* **Problem**:
Among the entries below, one line contains "Kontakt oss (774, 2449)" and another contains "カスタム写真集POD fabli (726, 2322)". Transcribe those two lines and every line between them, exactly.

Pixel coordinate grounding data

* * *

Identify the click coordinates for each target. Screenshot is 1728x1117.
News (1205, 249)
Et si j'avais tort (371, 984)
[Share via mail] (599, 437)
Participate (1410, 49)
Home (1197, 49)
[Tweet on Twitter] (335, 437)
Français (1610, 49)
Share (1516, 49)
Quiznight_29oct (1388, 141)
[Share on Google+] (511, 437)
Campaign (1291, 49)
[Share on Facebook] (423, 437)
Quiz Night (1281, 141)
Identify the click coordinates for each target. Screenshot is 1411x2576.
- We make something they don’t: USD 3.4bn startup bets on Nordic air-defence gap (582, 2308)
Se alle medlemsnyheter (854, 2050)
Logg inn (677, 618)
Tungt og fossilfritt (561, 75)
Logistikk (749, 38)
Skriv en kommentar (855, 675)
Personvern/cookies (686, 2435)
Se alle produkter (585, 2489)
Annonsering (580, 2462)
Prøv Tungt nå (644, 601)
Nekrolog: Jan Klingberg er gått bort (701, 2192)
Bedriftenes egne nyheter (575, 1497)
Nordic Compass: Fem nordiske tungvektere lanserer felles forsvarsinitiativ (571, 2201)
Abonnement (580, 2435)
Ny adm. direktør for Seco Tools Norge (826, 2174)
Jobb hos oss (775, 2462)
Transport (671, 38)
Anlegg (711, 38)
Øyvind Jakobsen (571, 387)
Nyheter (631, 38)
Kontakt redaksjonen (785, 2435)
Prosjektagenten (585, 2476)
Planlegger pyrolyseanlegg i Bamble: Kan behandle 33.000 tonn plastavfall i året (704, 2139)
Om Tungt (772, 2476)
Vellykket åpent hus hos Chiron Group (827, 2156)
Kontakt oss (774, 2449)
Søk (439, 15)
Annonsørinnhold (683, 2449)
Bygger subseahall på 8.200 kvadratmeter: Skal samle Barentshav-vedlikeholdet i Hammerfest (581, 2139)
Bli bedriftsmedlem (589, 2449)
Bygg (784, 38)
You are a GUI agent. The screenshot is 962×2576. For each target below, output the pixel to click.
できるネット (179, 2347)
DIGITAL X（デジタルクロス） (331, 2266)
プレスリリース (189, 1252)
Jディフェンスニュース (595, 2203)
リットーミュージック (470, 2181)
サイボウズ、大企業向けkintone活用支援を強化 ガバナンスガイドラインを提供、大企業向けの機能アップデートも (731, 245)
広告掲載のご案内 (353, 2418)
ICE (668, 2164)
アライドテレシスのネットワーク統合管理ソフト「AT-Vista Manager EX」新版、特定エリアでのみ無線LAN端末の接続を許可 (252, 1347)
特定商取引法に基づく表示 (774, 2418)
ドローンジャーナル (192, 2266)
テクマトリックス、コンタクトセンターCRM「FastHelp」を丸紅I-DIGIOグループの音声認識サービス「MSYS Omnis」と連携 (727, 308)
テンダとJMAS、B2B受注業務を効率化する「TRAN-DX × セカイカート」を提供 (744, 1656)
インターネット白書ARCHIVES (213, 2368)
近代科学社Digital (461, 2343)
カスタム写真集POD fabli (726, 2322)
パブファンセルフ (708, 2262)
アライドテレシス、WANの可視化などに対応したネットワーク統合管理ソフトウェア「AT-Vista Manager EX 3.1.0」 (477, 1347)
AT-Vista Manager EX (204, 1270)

* * *

* **Output for this task**:
Kontakt oss (774, 2449)
Søk (439, 15)
Annonsørinnhold (683, 2449)
Bygger subseahall på 8.200 kvadratmeter: Skal samle Barentshav-vedlikeholdet i Hammerfest (581, 2139)
Bli bedriftsmedlem (589, 2449)
Bygg (784, 38)
You are a GUI agent. The screenshot is 962×2576. For each target below, output the pixel to click.
できるネット (179, 2347)
DIGITAL X（デジタルクロス） (331, 2266)
プレスリリース (189, 1252)
Jディフェンスニュース (595, 2203)
リットーミュージック (470, 2181)
サイボウズ、大企業向けkintone活用支援を強化 ガバナンスガイドラインを提供、大企業向けの機能アップデートも (731, 245)
広告掲載のご案内 (353, 2418)
ICE (668, 2164)
アライドテレシスのネットワーク統合管理ソフト「AT-Vista Manager EX」新版、特定エリアでのみ無線LAN端末の接続を許可 (252, 1347)
特定商取引法に基づく表示 (774, 2418)
ドローンジャーナル (192, 2266)
テクマトリックス、コンタクトセンターCRM「FastHelp」を丸紅I-DIGIOグループの音声認識サービス「MSYS Omnis」と連携 (727, 308)
テンダとJMAS、B2B受注業務を効率化する「TRAN-DX × セカイカート」を提供 (744, 1656)
インターネット白書ARCHIVES (213, 2368)
近代科学社Digital (461, 2343)
カスタム写真集POD fabli (726, 2322)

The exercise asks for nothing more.